The four staffers who contributed to the article appeared to have problems accessing the Olympics coverage. I found it easy to see the events I wanted using the schedule provided daily in the L.A. Times and my DVR device.
I was able to program my DVR to record the events I wanted to see in advance each day, and then watch the events at my leisure. A bit of work but easy to do.
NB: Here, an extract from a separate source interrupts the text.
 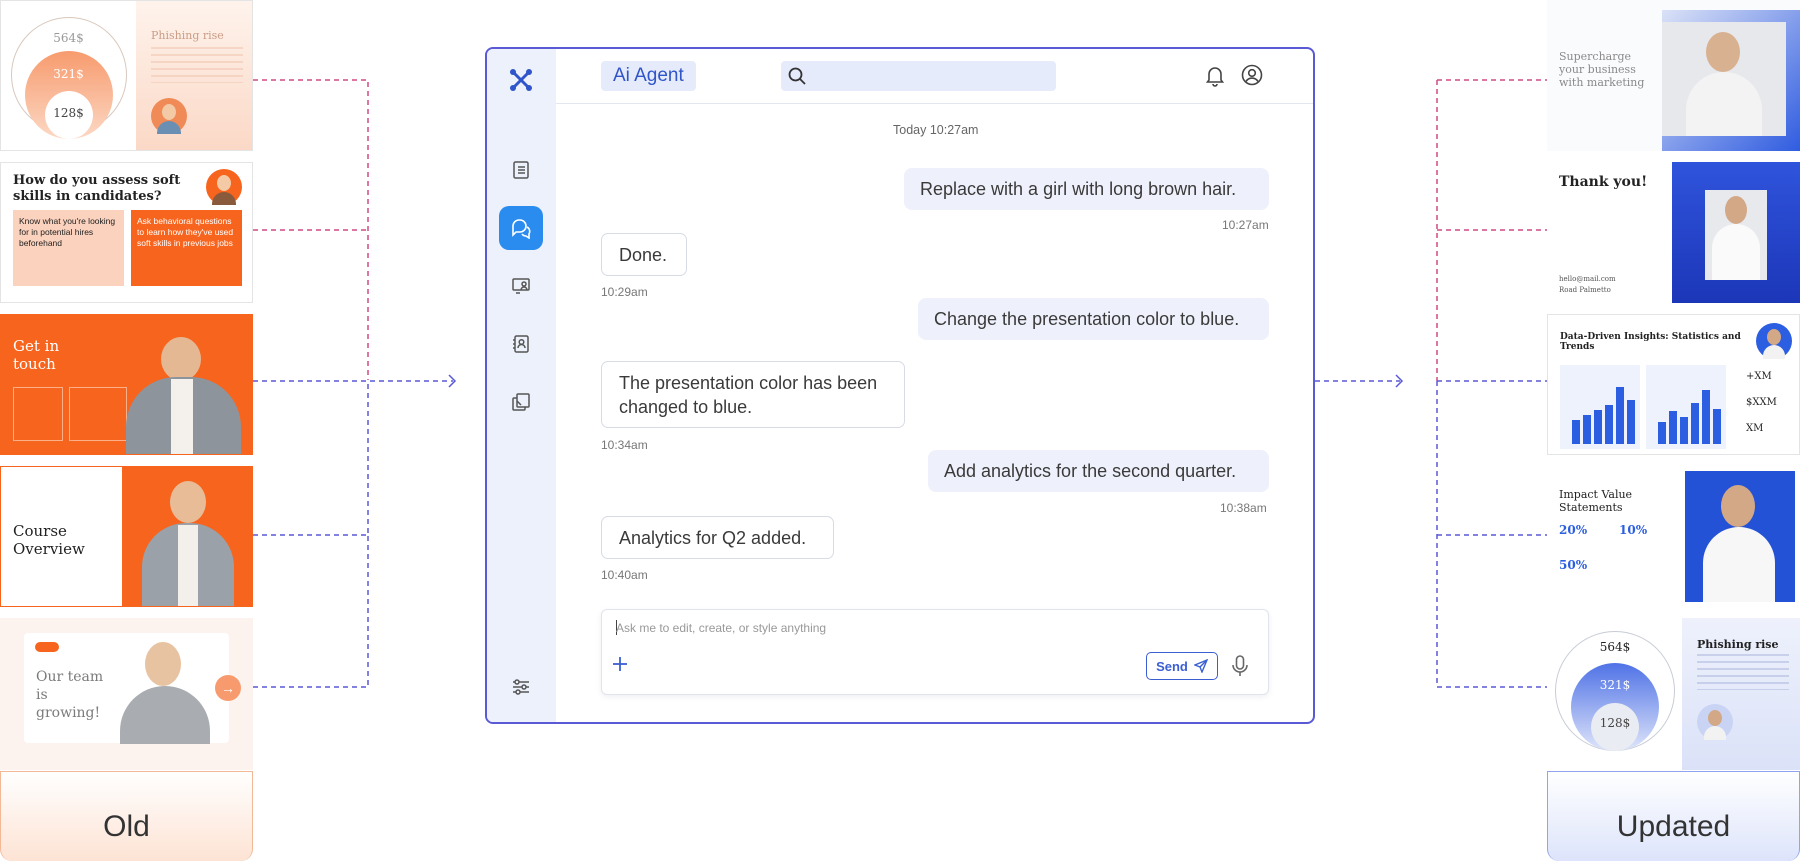 I want to click on message-time: 10:38am, so click(x=1244, y=508).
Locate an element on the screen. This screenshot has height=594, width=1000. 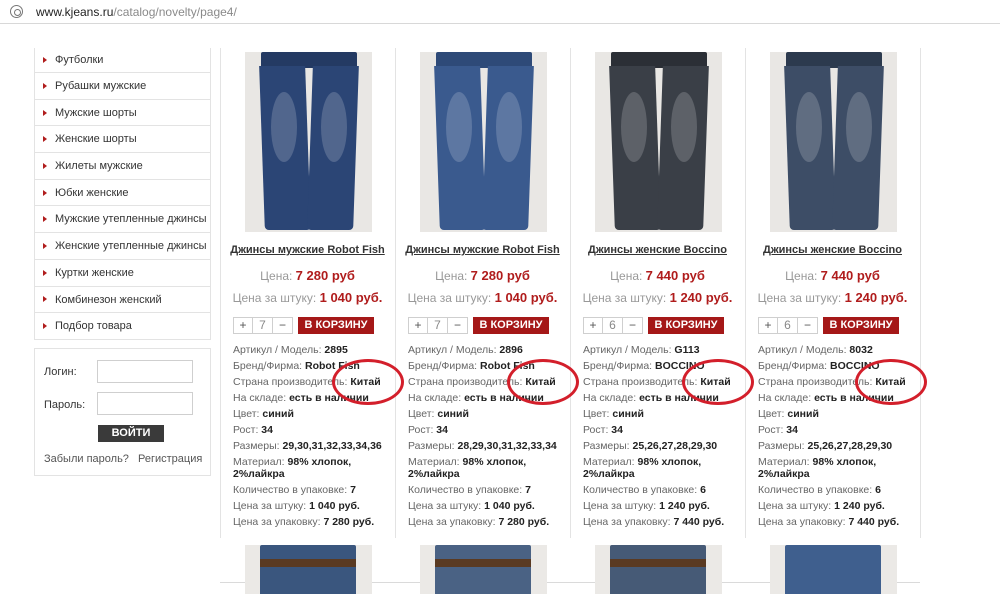
sidebar-item-mens-warm-jeans: Мужские утепленные джинсы is located at coordinates (122, 220).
Not sure why your staffers had the problems they did to see the events they wanted.
Overall, nice work by NBC to report on 11,000 athletes from 206 countries (including the ROC); 339 events; competitions 16 hours ahead of Los Angeles local time.
Shame and double shame on NBC Sports for cutting the closing speech of Thomas Bach in favor of another Dwayne Johnson commercial.
Jackson Browne ‘keepin’ on’
So nice to see Jackson Browne “keeps on keepin’ on” [“It’s Never Too Late,” Aug. 1, by Amy Kaufman]. And great to find out his head is still in the right place. Thanks for the update.
Peggy Jo Abraham
A British delight
This reader thoroughly appreciated Robert Lloyd’s review of [the adaptation on Amazon Prime of] Nancy Mitford’s novel “The Pursuit of Love” written, directed and acted in by Emily Mortimer [“Whimsical ‘Pursuit’” Aug. 9].
As a PBS regular who has watched so many “Masterpiece Theatre” productions since their inception, including the 1980 and 2001 adaptions to which Lloyd referred, I eagerly anticipated this rendition and was equally pleased with every facet of the result.
As a British American and one who was raised to admire and read Brit literature, this culture so well presented in this production was very familiar to me. It reminded me how insufferable the upper class could be, yet I was so immersed in the extravagance of the language, dress and behavioral customs that I felt quite at home during its passage, which proved to be such a delight.